# Exercise Image-Text

In [None]:
from pathlib import Path
import paths
from datasets import VOCDataset

In [None]:
# 1. Image Captioning
# Your first task will be to complete the inference code to generate captions for the given VOC dataset.
from eval_captioning import extract_evaluate_write_captions

In [None]:
# 1.1 Complete Caption Generation with Greedy Search

# TODO: In file models/blip/blip_caption.py complete the methods generate and greedy_search. 
#       Generate and evaluate captions for the VOC dataset. You should get about 28% BLEU score. (2 points)

extract_evaluate_write_captions(use_topk_sampling=False, temperature=1.0)

In [None]:
voc_path = Path(paths.CV_PATH_VOC)
dataset = VOCDataset(voc_path, voc_path / "ImageSets" / "Segmentation" / "val.txt",
                     load_captions=True)

# load and show generated captions
# todo update the path to match your experiment
pred_captions_file = "outputs/eval_captioning/2024_06_04_11_49_15/pred_captions.txt"
with open(pred_captions_file, "r", encoding="utf-8") as f:
    pred_captions = f.readlines()
    
from PIL import Image
for i in range(10):
    data = dataset[i]
    display(data["image"])
    print(f"Pred caption: {pred_captions[i]}")
    print(f"Reference caption: {data['caption']}")

In [None]:
# 1.2 Complete Caption Generation with Sampling
# TODO: In file models/blip/blip_caption.py complete the method sampling. 
#       There, Top-K sampling instead of greedy search is used to select the next token when decoding. 
#       Evaluate again with Top-K sampling.
#       You should get a lower BLEU score of about 7% for temperature τ = 1.0, and about 12% for τ = 0.7. 
#       Why do the results improve with lower temperature? (1 point)
extract_evaluate_write_captions(use_topk_sampling=True, topk=50, temperature=1.0)

In [None]:
extract_evaluate_write_captions(use_topk_sampling=True, topk=50, temperature=0.7)

In [None]:
# 1.3 Prompt Engineering
# TODO: Experiment with different prompts (the default prompt is “a picture of ”). 
#       Can you improve the BLEU score?
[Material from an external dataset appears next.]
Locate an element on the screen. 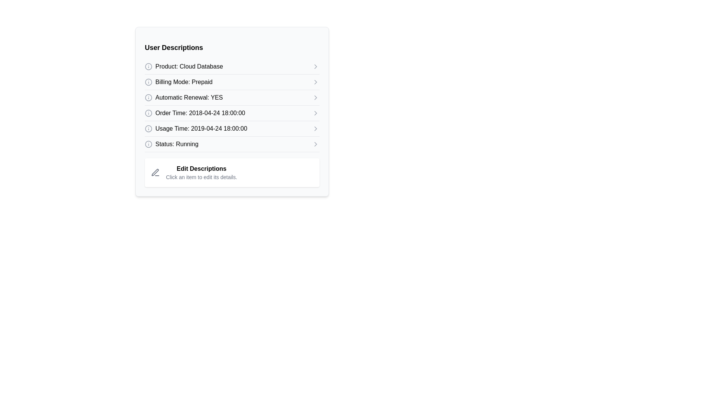 Image resolution: width=726 pixels, height=409 pixels. the Labeled navigation entry displaying 'Status: Running' is located at coordinates (232, 144).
Try at least 3 new settings.
#       Note the prompt and the resulting BLEU score in a table for each setting. 
#       Add the table to your report. (1 point)
extract_evaluate_write_captions(use_topk_sampling=True, topk=50, temperature=0.7, prompt="a picture of ")

In [None]:
extract_evaluate_write_captions(use_topk_sampling=True, topk=50, temperature=0.7, prompt="an image of ")

In [None]:
extract_evaluate_write_captions(use_topk_sampling=True, topk=50, temperature=0.7, prompt="a depiction of ")

In [None]:
extract_evaluate_write_captions(use_topk_sampling=True, topk=50, temperature=0.7, prompt="a figure of ")

In [None]:
# 1.4 Student Hyperparameter Search
# TODO: Experiment with different decoding parameters. (Top-K with different K and temperature or greedy decoding). 
#       Can you improve the BLEU score? Try at least 3 new settings.
#       Note the hyperparameters, the prompt and the resulting BLEU score in a table for each setting.
#       Add the table to your report. (1 point)
extract_evaluate_write_captions(use_topk_sampling=True, topk=50, temperature=0.7, prompt="a picture of ")

In [None]:
extract_evaluate_write_captions(use_topk_sampling=True, topk=100, temperature=0.5, prompt="an image of ")

In [None]:
extract_evaluate_write_captions(use_topk_sampling=True, topk=25, temperature=0.3, prompt="a depiction of ")

In [None]:
extract_evaluate_write_captions(use_topk_sampling=True, topk=10, temperature=1.0, prompt="a figure of ")

In [None]:
extract_evaluate_write_captions(use_topk_sampling=True, topk=75, temperature=1.0, prompt="a figure of ")

In [None]:
extract_evaluate_write_captions(use_topk_sampling=True, topk=100, temperature=0.3, prompt="an image of ")

In [None]:
# 2. Image-Text Retrieval
# Your second task will be to train and evaluate the retrieval head of the BLIP model.
import torch
torch.cuda.empty_cache()

In [None]:
# 2.1 Complete Forward Pass and Evaluate
#     Todo: Complete the forward pass in file models/blip/blip_retrieval.py. 
#           Evaluate your implementation with the provided checkpoint. 
#           You should get about 54% image-to-text R@1. (2 points)
from eval_retrieval import eval_without_args    
eval_without_args()

In [None]:
# 2.2 Complete Loss and Train from Scratch
# Todo: Complete the loss computation in file train_retrieval.py function train_epoch. 
#       Train the retrieval projection layers from scratch (i.e. from random initialization).
#       You should get about 43% image-to-text R@1. (1 point)
from train_retrieval import train_retrieval_without_args
train_retrieval_without_args(finetune=False, learning_rate=1e-3, weight_decay=1e-3, epochs=5, temperature=0.1)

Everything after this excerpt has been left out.